Winnipeggers aren’t bored because Winnipeg is boring, they’re bored because they are boring.

I am assuming that the writer’s wisdom was derived from a trip he took to Calgary, or wherever, and the partying that he did while on one of those mythic streets. But really, I would bet that he didn’t have a great time because of the abundance of bars all situated in one place. It was because he was somewhere new.

Winnipeg has dozens of clubs that play the same music and serve the same drinks as those in other cities. We have foam parties, celebrity appearances and our very own drunken locals to make-out with on the dance-floor.

Building more clubs, and lining them up on one street isn’t going to improve Winnipeg. Bars can barely stay open here. Look at Blush and the metamorphosing names and themes of the Canad Inns chain. The problem is that if you do the same thing every night, it’s going to get boring and a street of options offering 10 more of that thing isn’t going to fix it.

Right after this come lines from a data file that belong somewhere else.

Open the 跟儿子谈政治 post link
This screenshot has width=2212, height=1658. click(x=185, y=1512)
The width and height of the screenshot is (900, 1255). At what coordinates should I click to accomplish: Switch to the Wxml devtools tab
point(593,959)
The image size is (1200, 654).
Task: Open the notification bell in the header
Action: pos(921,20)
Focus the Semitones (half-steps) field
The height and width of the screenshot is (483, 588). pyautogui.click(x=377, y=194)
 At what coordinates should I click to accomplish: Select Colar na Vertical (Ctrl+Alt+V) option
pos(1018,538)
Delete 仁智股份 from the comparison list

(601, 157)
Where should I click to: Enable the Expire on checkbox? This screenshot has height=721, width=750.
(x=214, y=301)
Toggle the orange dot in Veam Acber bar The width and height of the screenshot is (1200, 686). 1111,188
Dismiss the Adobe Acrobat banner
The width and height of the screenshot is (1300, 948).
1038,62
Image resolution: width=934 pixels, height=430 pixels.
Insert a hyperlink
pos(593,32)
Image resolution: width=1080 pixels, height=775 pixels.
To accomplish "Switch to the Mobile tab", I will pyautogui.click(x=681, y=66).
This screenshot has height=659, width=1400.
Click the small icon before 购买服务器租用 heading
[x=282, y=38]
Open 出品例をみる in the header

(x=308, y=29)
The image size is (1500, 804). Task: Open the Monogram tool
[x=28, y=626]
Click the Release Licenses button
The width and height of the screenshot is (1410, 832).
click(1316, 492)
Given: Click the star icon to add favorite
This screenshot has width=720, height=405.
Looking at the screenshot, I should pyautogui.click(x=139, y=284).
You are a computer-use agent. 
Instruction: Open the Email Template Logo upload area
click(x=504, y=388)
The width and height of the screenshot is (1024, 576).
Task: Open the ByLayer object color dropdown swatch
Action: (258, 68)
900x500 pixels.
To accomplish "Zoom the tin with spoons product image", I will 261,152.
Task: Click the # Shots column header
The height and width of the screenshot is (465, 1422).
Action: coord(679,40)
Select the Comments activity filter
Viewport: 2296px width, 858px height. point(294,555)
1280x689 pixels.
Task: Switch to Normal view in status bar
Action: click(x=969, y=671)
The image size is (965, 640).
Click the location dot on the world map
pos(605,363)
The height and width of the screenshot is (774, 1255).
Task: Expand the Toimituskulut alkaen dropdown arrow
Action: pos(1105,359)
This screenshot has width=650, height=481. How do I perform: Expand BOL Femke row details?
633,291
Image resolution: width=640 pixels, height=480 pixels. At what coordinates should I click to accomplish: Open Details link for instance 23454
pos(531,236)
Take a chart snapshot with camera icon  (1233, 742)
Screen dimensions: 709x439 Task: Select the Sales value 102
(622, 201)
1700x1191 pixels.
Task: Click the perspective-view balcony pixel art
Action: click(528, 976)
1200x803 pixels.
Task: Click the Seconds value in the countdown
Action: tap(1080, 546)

If some Winnipegers added more variety to their nightly repertoire and started experiencing all of Winnipeg, then they would know the city that I know. It’s no wonder that Kier-La Janisse is packing up her BigSmash! Productions company and heading to another city. Winnipegers were too boring to appreciate the incredible events she brought to this town. It’s a shame.

I have friends who live in cities with those club streets and the cool people that live in those cities don’t hang out there because they have more interesting things to do. And that makes us look uninteresting.

But maybe this summer we can change. Maybe we’ll all go see The Roots play at JazzFest or go to a museum or see an art film. Anything.

Cindy Doyle is a University of Winnipeg student.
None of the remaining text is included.